37.Therefore I am of the view that both the trial court as well as First Appellate Court committed jurisdictional error by ignoring the documents as well as by misconstruing the documents and arrived at a perverse conclusion. Accordingly the judgment and decree dated 9.1.2009 in C.M.A.No.5 of 2008 is set aside.

38.The grievance of the respondent was mainly on account of the alleged intention of the revision petitioner to permit the owners of the adjacent plots situated outside the property which was the subject matter of the sale deed executed by the Official Liquidator, to use the 33 feet passage. According to the respondent, the owner of the property on the southern end where the 33 feet passage comes to an end was not having proper way and as such the intention of the revision petitioner was only to allow him to use this 33 feet passage. However the learned counsel for the revision petitioner submitted that the said apprehension has no factual basis and it was never the intention of the petitioner to permit any of the outsiders to use the 33 feet passage as it was exclusively for the purpose of usage of the owners of the plot in 1A, 1B, 1C, 2,3 and 4.

39.The learned counsel for the petitioner as well as learned Additional Advocate General filed a memo without prejudice, indicating their actual requirement during the pendency of the suit. On a careful consideration of the said memo, I am of the view that usage of 33 feet passage has to be regulated in the interest of both the parties during the pendency of the suit.

The disposal :-

40. Accordingly the following directions are issued.

(1) The 33 feet passage shall be used only as the common passage for the owners of the property in plot Nos.1A,1B,1C,2,3 and 4.

(2) Since the 33 feet passage is a common pathway none of the plot owners including the petitioner and the respondent are entitled to put up any kind of construction.

(3) The Advocate Commissioner has noted that there is a small opening in plot No.4 towards the passage with a shutter. There should be no attempt on the part of the revision petitioner to widen the said opening.

(4) The common passage is only for the purpose of ingress and egress for the respective plot owners. It should not be used as a parking place.
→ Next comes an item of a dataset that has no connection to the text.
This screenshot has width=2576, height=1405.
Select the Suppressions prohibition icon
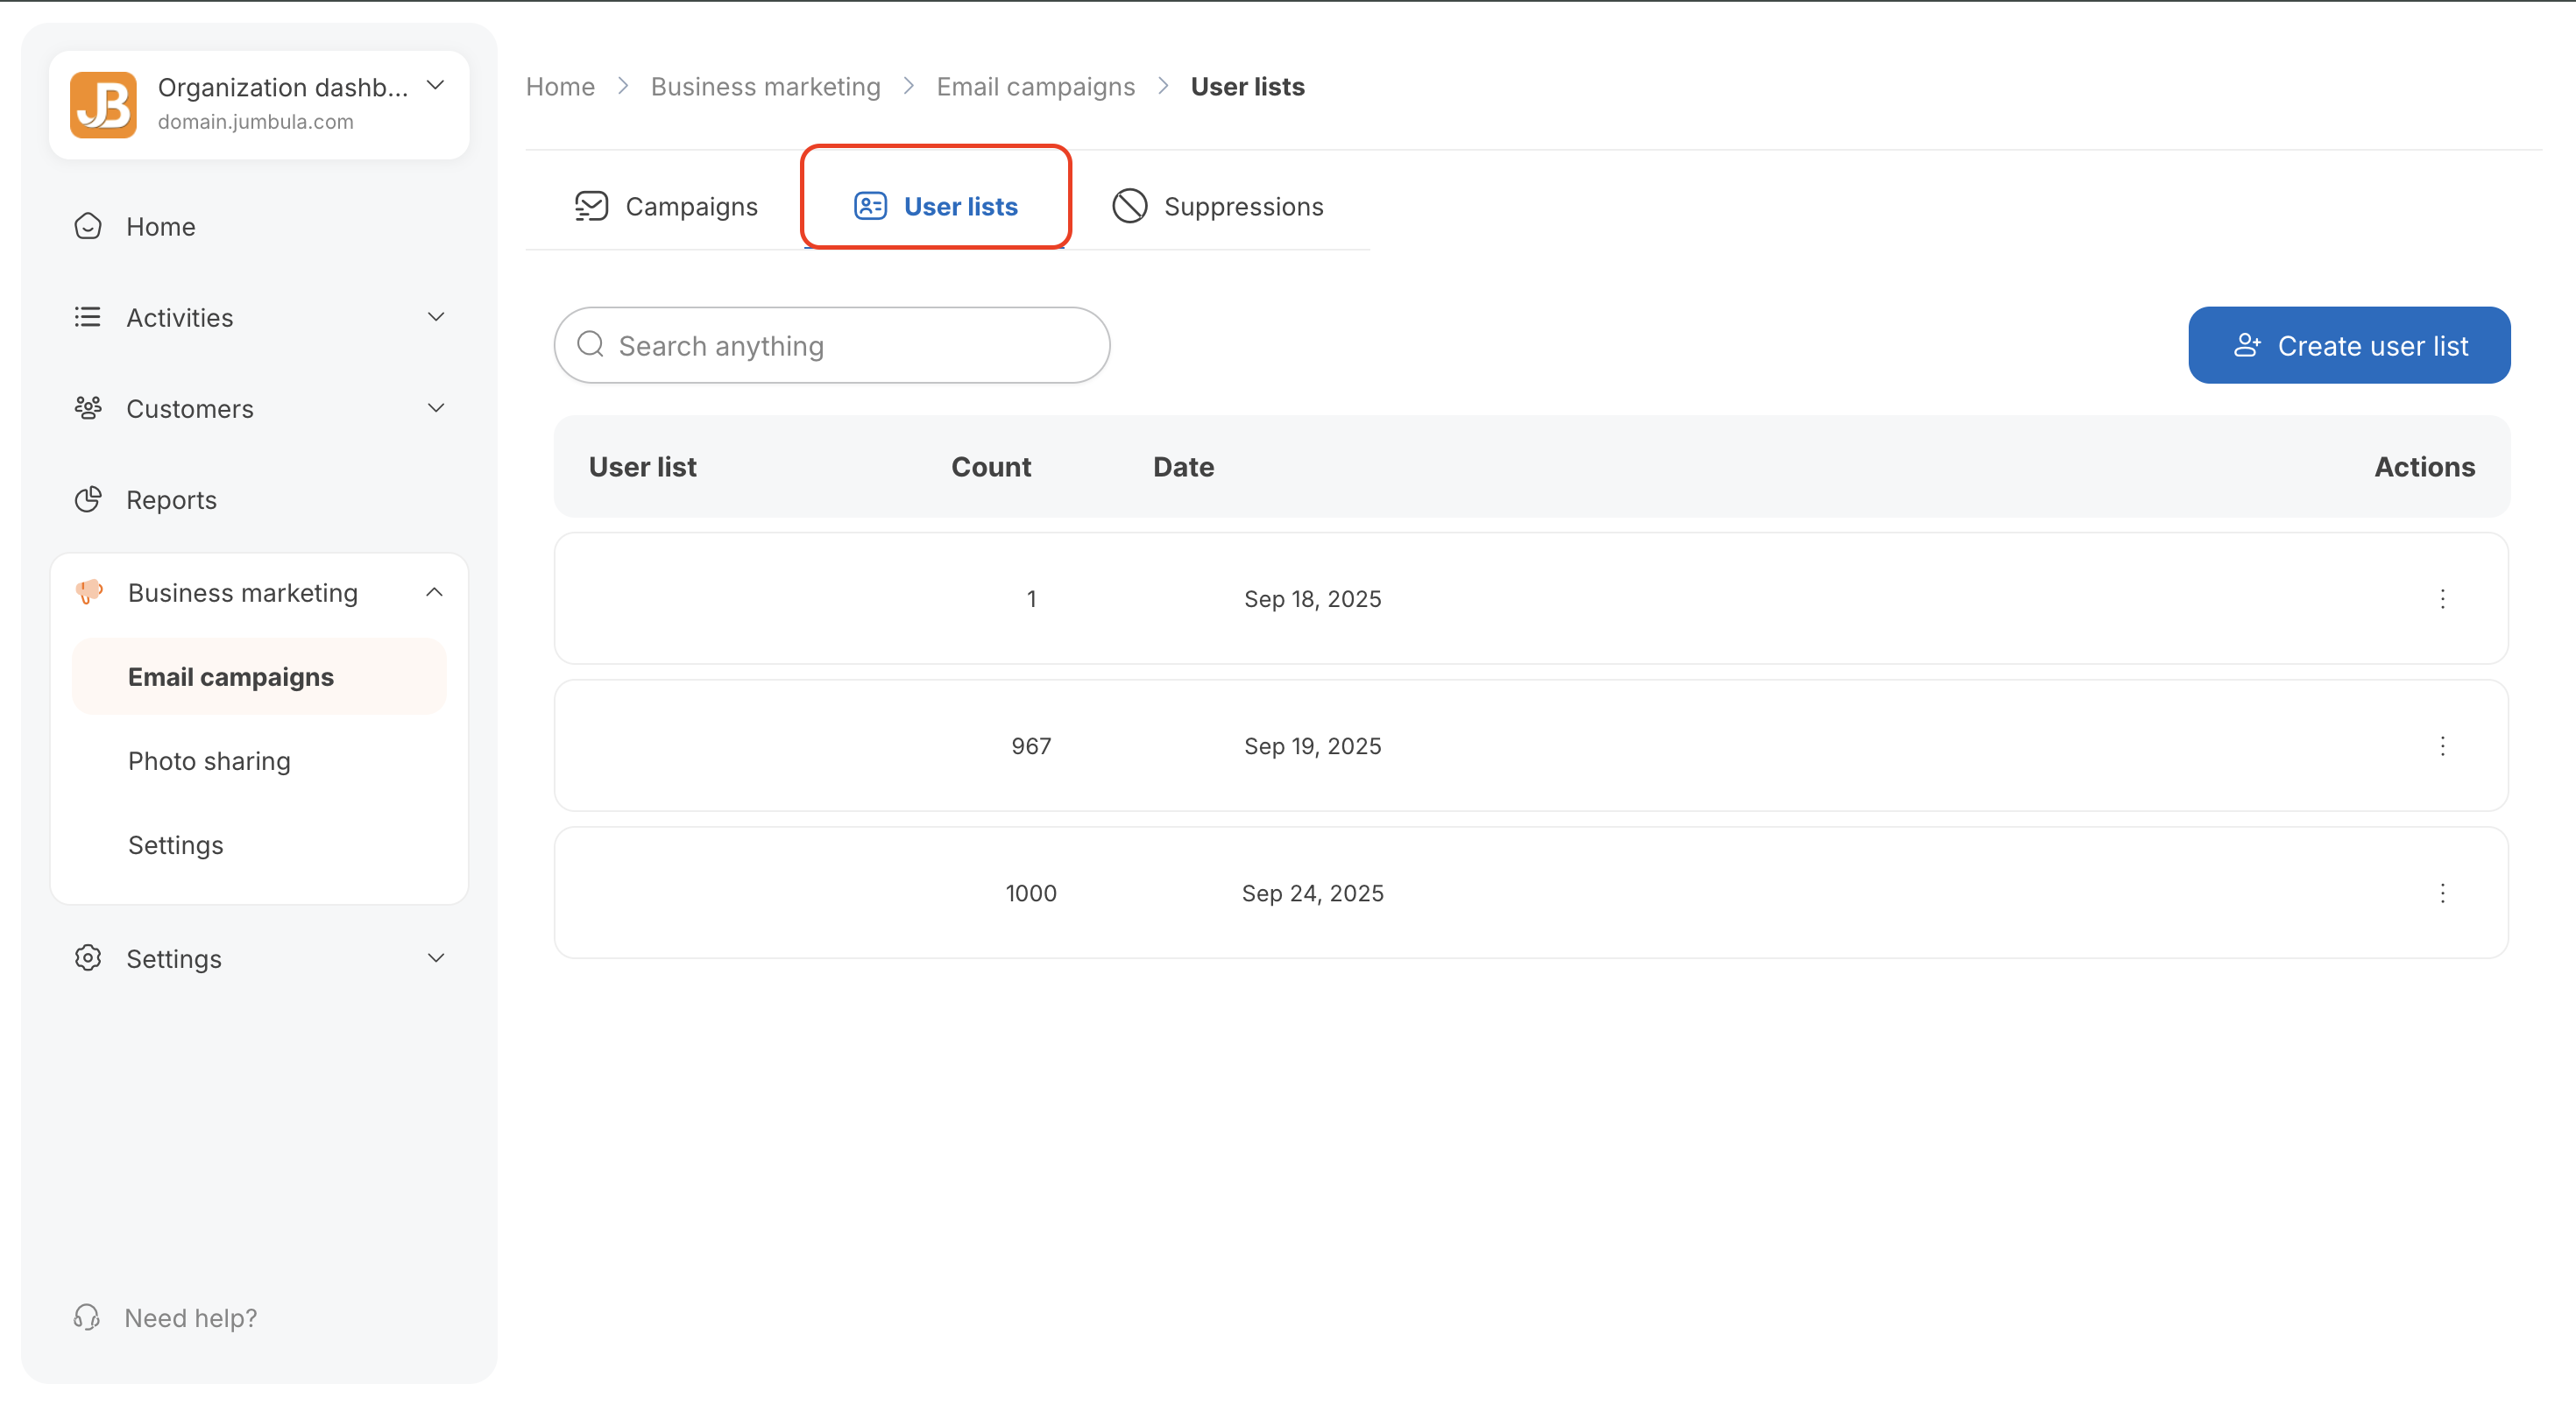[x=1130, y=205]
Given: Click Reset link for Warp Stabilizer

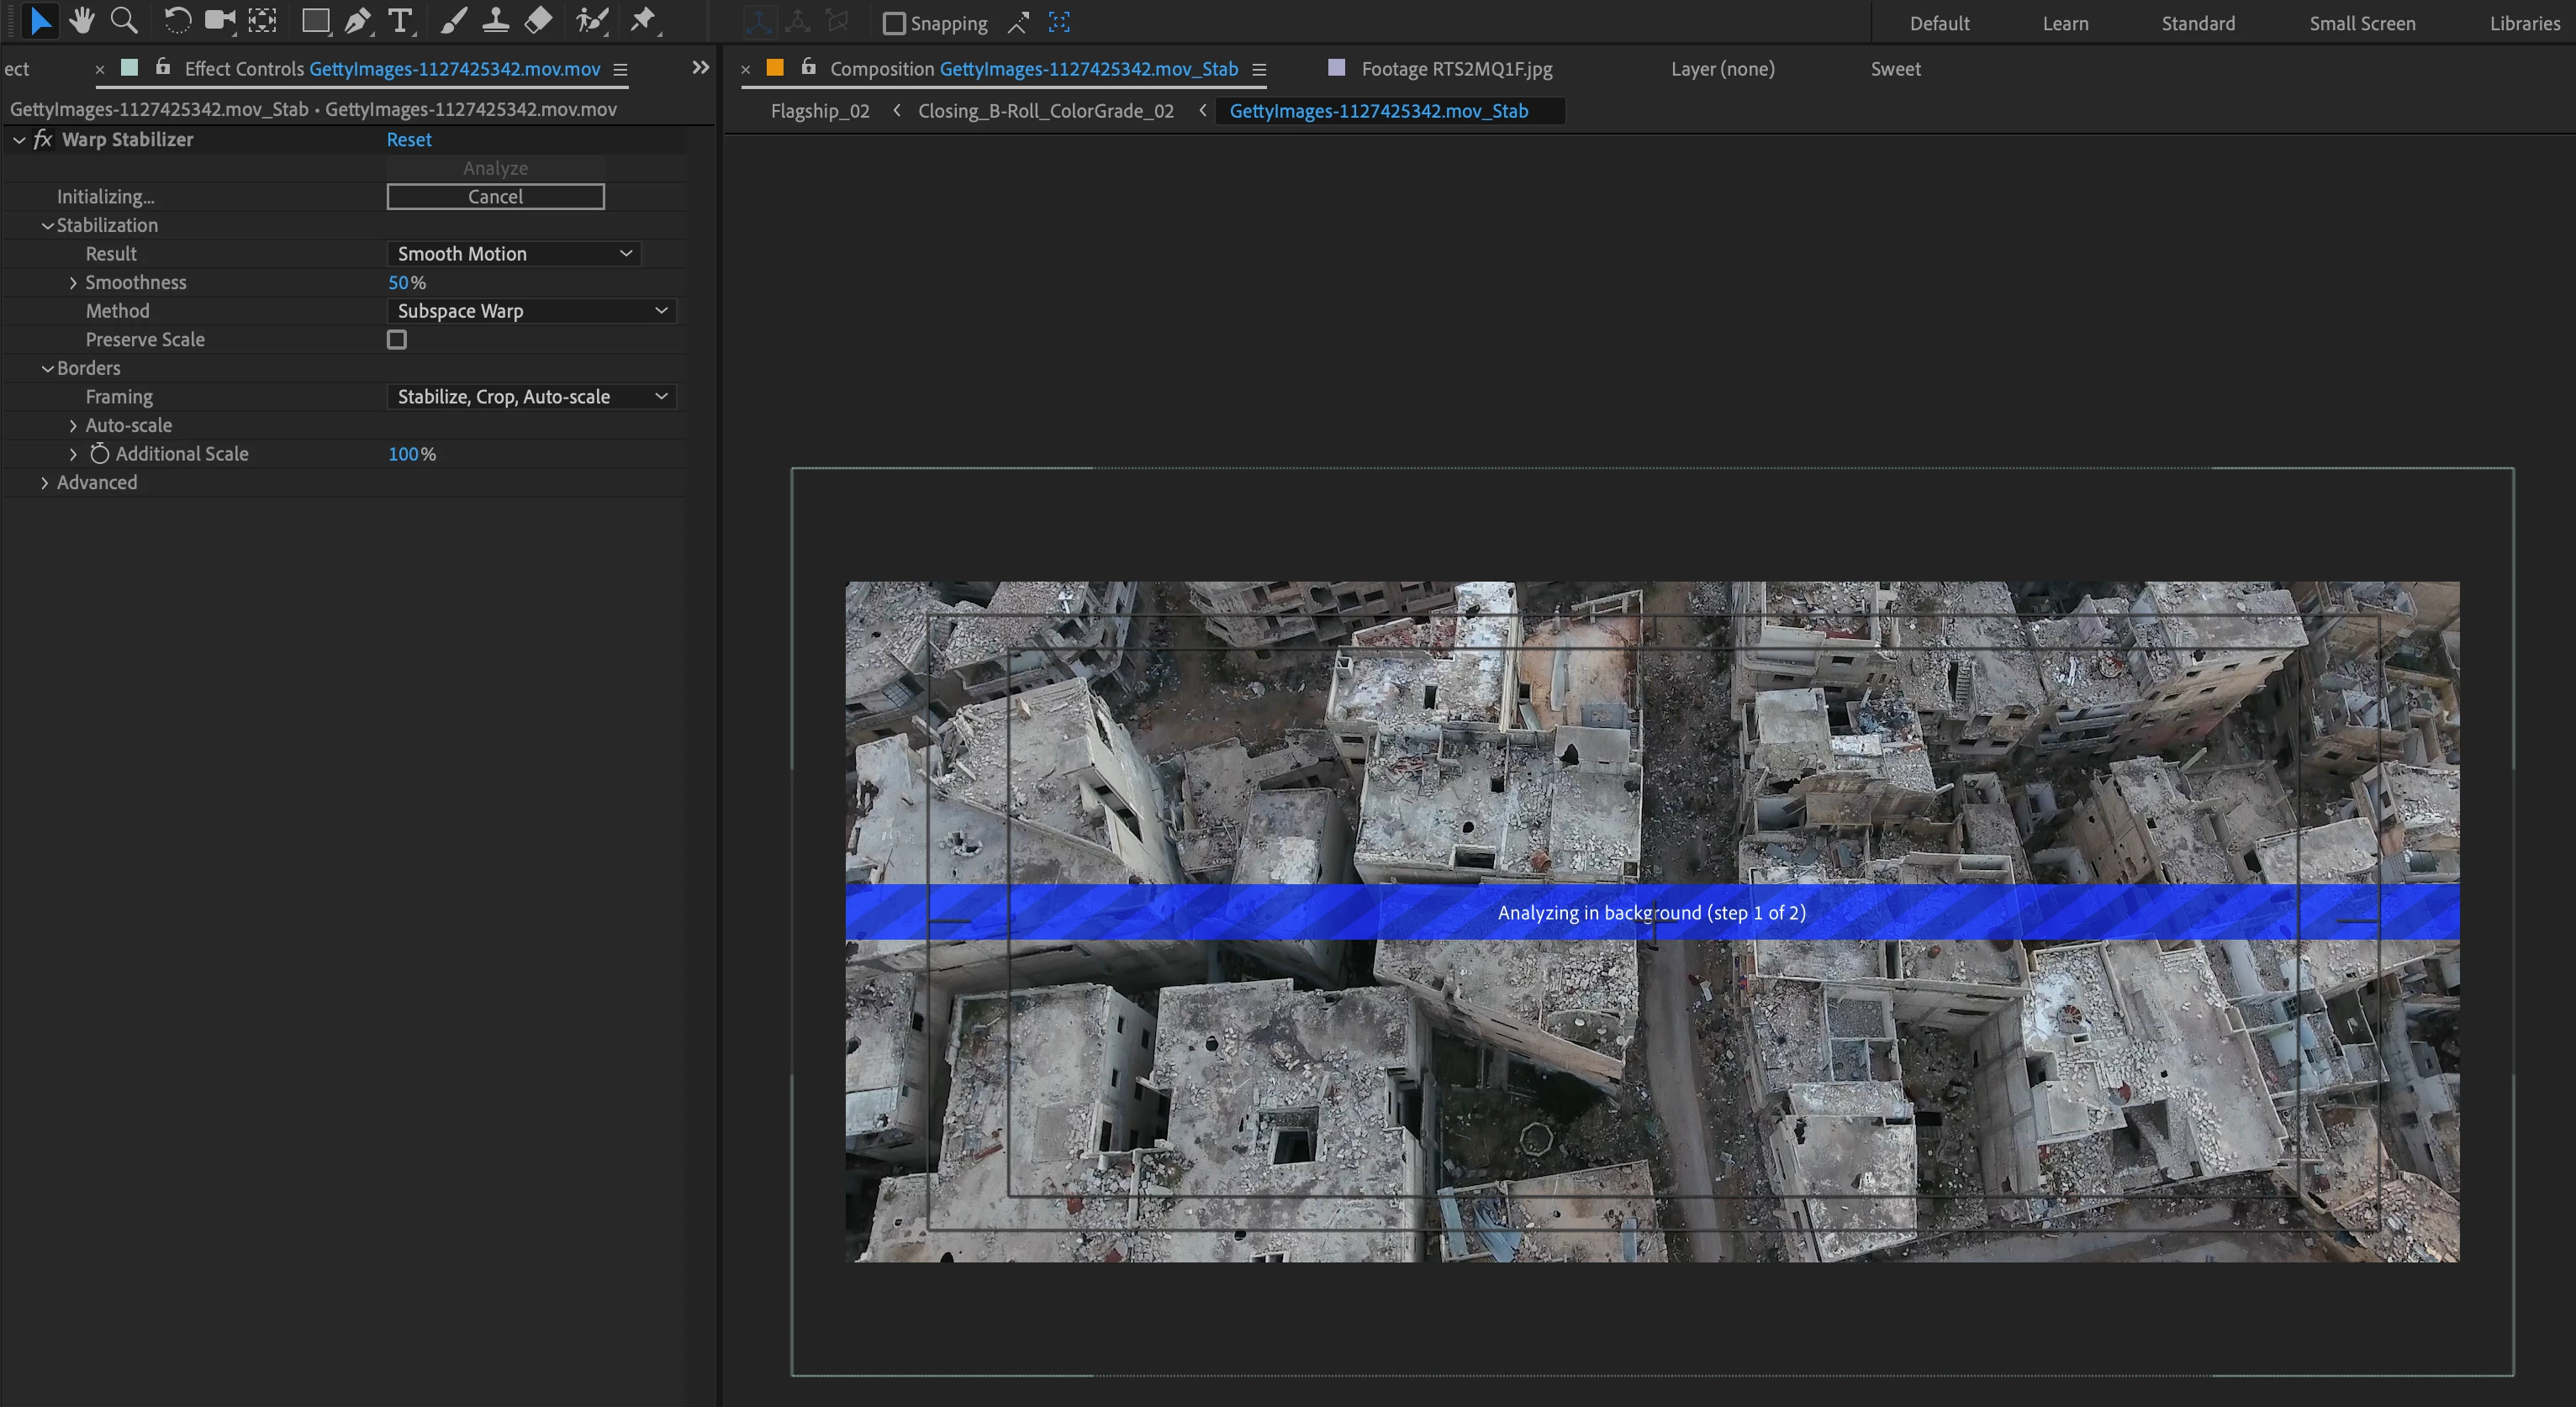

(5)The petitioner and the respondent are restrained from causing hindrance or obstruction for the free usage of the 33 feet passage.

41.I have considered the documents as well as pleadings only for the purpose of arriving at a prima facie conclusion as to whether the petitioner has made out a case for using the 33 feet passage as a common passage and as to whether his claim was one of easement of necessity or easement acquired by grant.

42.Therefore while deciding the suit, the learned trial Judge has to consider the issues independently without in any way being influenced by the observation as contained in the present order.

43.The civil revision petition is allowed with the above observation. No costs.